The World Health Organization (WHO) on Saturday declared Liberia free of Ebola virus transmission. Forty-two days have passed since the last laboratory-confirmed case was buried on 28 March 2015. The outbreak of Ebola virus disease in Liberia is over.
Interruption of transmission is a monumental achievement for a country that reported the highest number of deaths in the largest, longest, and most complex outbreak since Ebola first emerged in 1976. At the peak of transmission, which occurred during August and September 2014, the country was reporting from 300 to 400 new cases every week.
It is a tribute to the government and people of Liberia that determination to defeat Ebola never wavered, courage never faltered. Doctors and nurses continued to treat patients, even when supplies of personal protective equipment and training in its safe use were inadequate. Altogether, 375 health workers were infected and 189 lost their lives.
Local volunteers, who worked in treatment centres, on burial teams, or as ambulance drivers, were driven by a sense of community responsibility and patriotic duty to end Ebola and bring hope back to the country’s people. As the number of cases grew exponentially, international assistance began to pour in. All these efforts helped push the number of cases down to zero.
Liberia’s last case was a woman in the greater Monrovia area who developed symptoms on 20 March and died on 27 March. The source of her infection remains under investigation. The 332 people who may have been exposed to the patient were identified and closely monitored. No one developed symptoms; all have been released from surveillance.
While WHO is confident that Liberia has interrupted transmission, outbreaks persist in neighboring Guinea and Sierra Leone, creating a high risk that infected people may cross into Liberia over the region’s exceptionally porous borders.

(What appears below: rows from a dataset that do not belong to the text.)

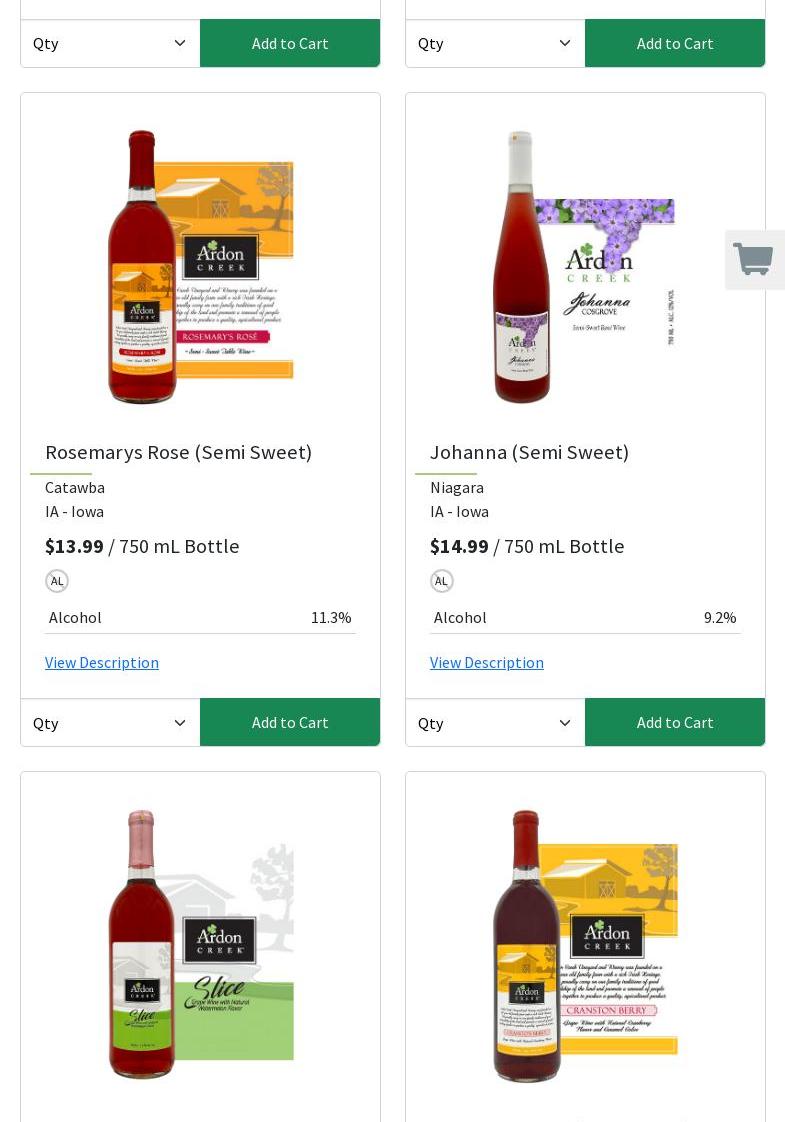Add Rosemarys Rose to cart
The image size is (785, 1122).
point(290,722)
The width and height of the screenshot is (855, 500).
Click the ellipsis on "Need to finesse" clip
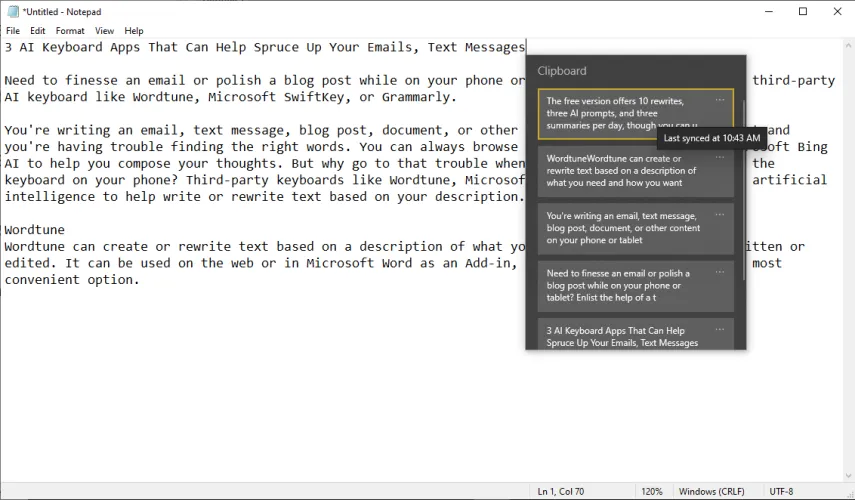pyautogui.click(x=719, y=272)
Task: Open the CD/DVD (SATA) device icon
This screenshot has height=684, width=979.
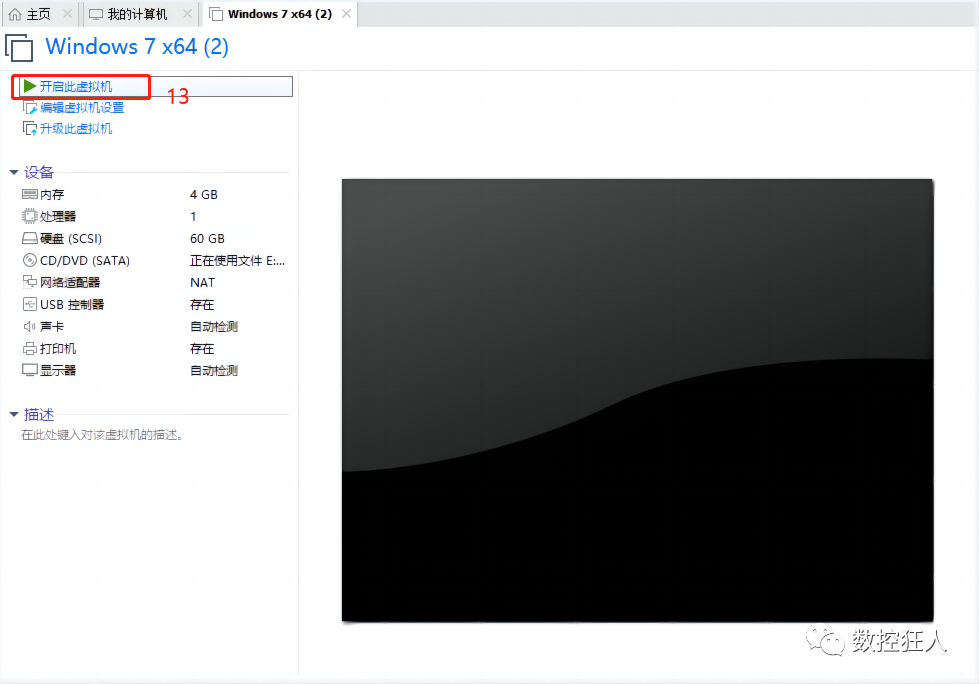Action: pyautogui.click(x=29, y=260)
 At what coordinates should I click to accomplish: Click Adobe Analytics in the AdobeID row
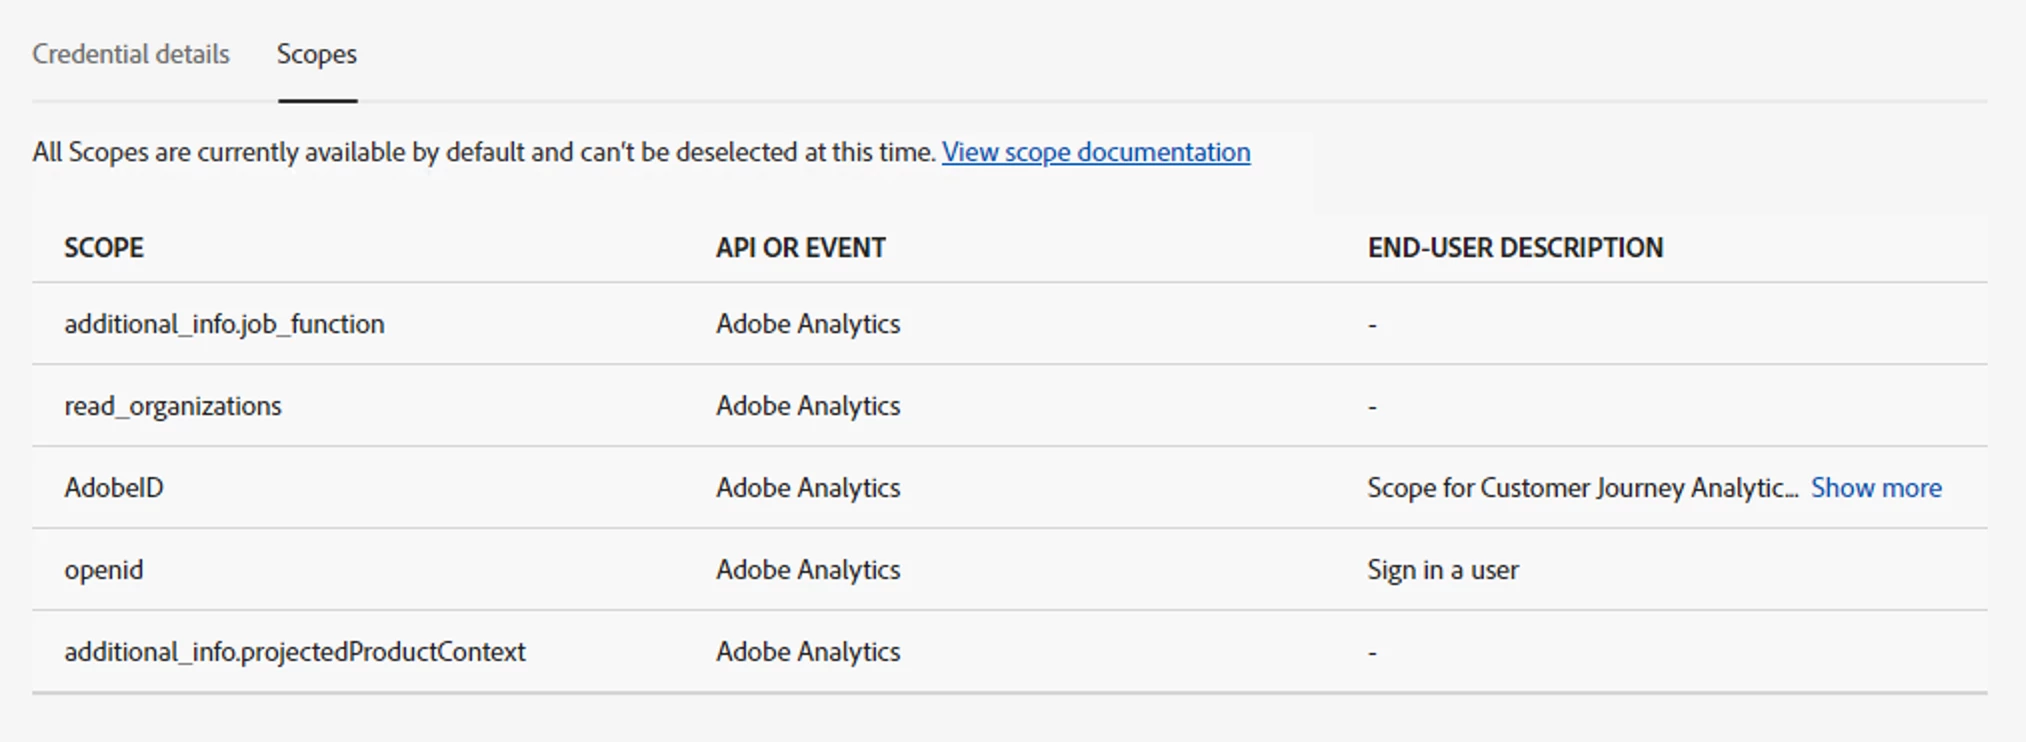[x=808, y=488]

The government is fully aware of the need to remain on high alert and has the experience, capacity, and support from international partners to do so. WHO will maintain an enhanced staff presence in Liberia until the end of the year as the response transitions from outbreak control, to vigilance for imported cases, to the recovery of essential health services.
As of May 9, their were 26,648 Total Cases (Suspected, Probable, and Confirmed) in Liberia, Guinea and Sierra Leone. More than 11,000 of the cases resulted in death.
This has prompted health officials to focus their attention on other, neglected diseases while the Ebola outbreak consumed time, effort and resources.
A week-long campaign to vaccinate more than 600,000 children against polio and measles kicked off Friday in Liberia, led by the Ministry of Health and Social Welfare, and supported by the Centers for Disease Control (CDC), the United Nations Children’s Fund (UNICEF) and the World Health Organization (WHO).
The massive campaign had been scheduled for last year, but was suspended due to the Ebola outbreak.
“The interruption of Liberia’s vaccination program has created an alarming immunity gap and a larger pool of susceptible children,” said Dr, Walter T. Gwenigale, Minister of Health, republic of Liberia. “This vaccination campaign, which will protect children against diseases that can kill or paralyze them, is a crucial step towards recovery and the restoration of health services,” he added.
The campaign aims to vaccinate more than 683,000 children against polio and 603,000 against measles. The polio vaccines will be given to children aged up to 59 months, and the measles vaccine to children between the ages of six and 59 months. Children aged 12-59 months will also receive deworming medicine.